If I do that, then all of them would be replaced and I'd have the same
problem with the - then.
How do I distinguish between an & that HTML inserted as a delimiter vs. an &
the user entered? (or an =, for that matter)
-John
On 12/9/02 4:50 PM, "Sven Bentlage" <[EMAIL PROTECTED]> wrote:
> Hi John
>
> why don`t you use a small regex to replace the & ?
> Something like :
> if ($variable =~ m/&/) {$variable =~ s/&/-/g}
>
> should replace the ampersand with a "-". (I am not quite sure if you
> have to write & or \& )
>
> Cheers,
>
> Sven
>
> (P.S.: I am definitely sure there are much faster, shorter and better
> coded solutions to your problem...so keep your eyes open..)
>
> On Tuesday, Dec 10, 2002, at 01:31 Europe/Berlin, John Stokes wrote:
>
>> I have an ongoing problem.
>>
>> As you know, HTML encodes GET and POST requests using the format:
>> "myurl.com?name1=value1&name2=value2&..."
>>
>> My problem is, I have users constantly using ampersands (&) in text
>> fields
>> (ex: John & Jane Doe), so my data comes across as:
>> "?name1=value1&name2=val&ue2=&name3=value3" etc...
>>
>> So, when I split this into a hash, the data after a user-entered & is
>> effectively lost.

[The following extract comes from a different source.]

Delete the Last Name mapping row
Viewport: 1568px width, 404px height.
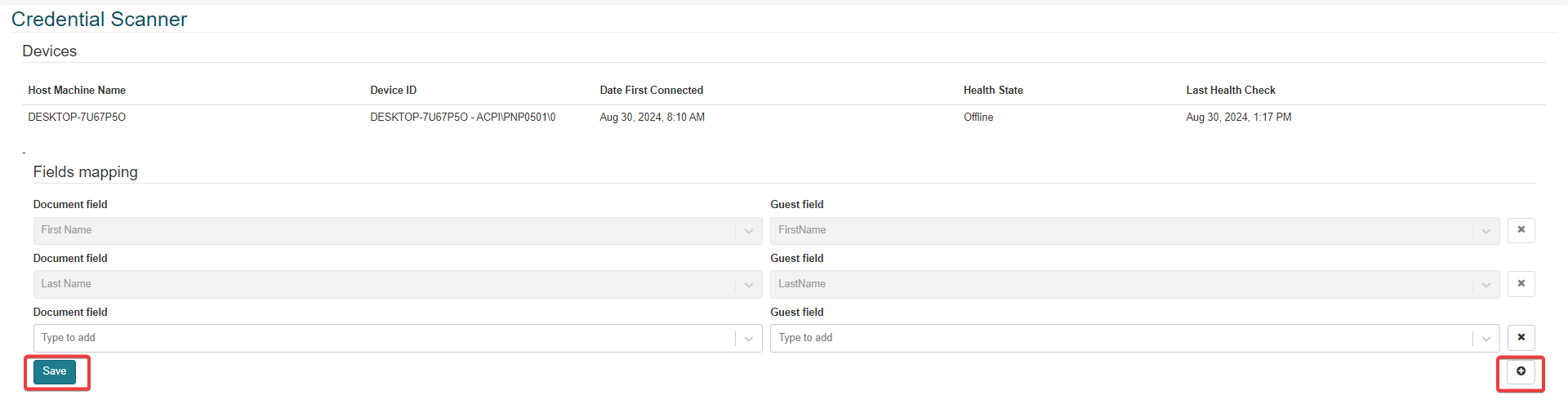click(1521, 284)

My current solution to this is to add a Javascript
>> that
>> prevents the user from submitting the form if there's an & in the
>> likely
>> text fields, BUT...
>>
>> Is there an elegant solution to this? Can Perl process this
>> effectively?
>>
>> Thanks.
>>
>> --
>> -John Stokes
>> Computer Psychiatrist (Director of Information Technology)
>> Church Resource Ministries
>> [EMAIL PROTECTED]
>>
>> Three Pillars: Humility, Communication, Balance
>>
>>
>> --
>> To unsubscribe, e-mail: [EMAIL PROTECTED]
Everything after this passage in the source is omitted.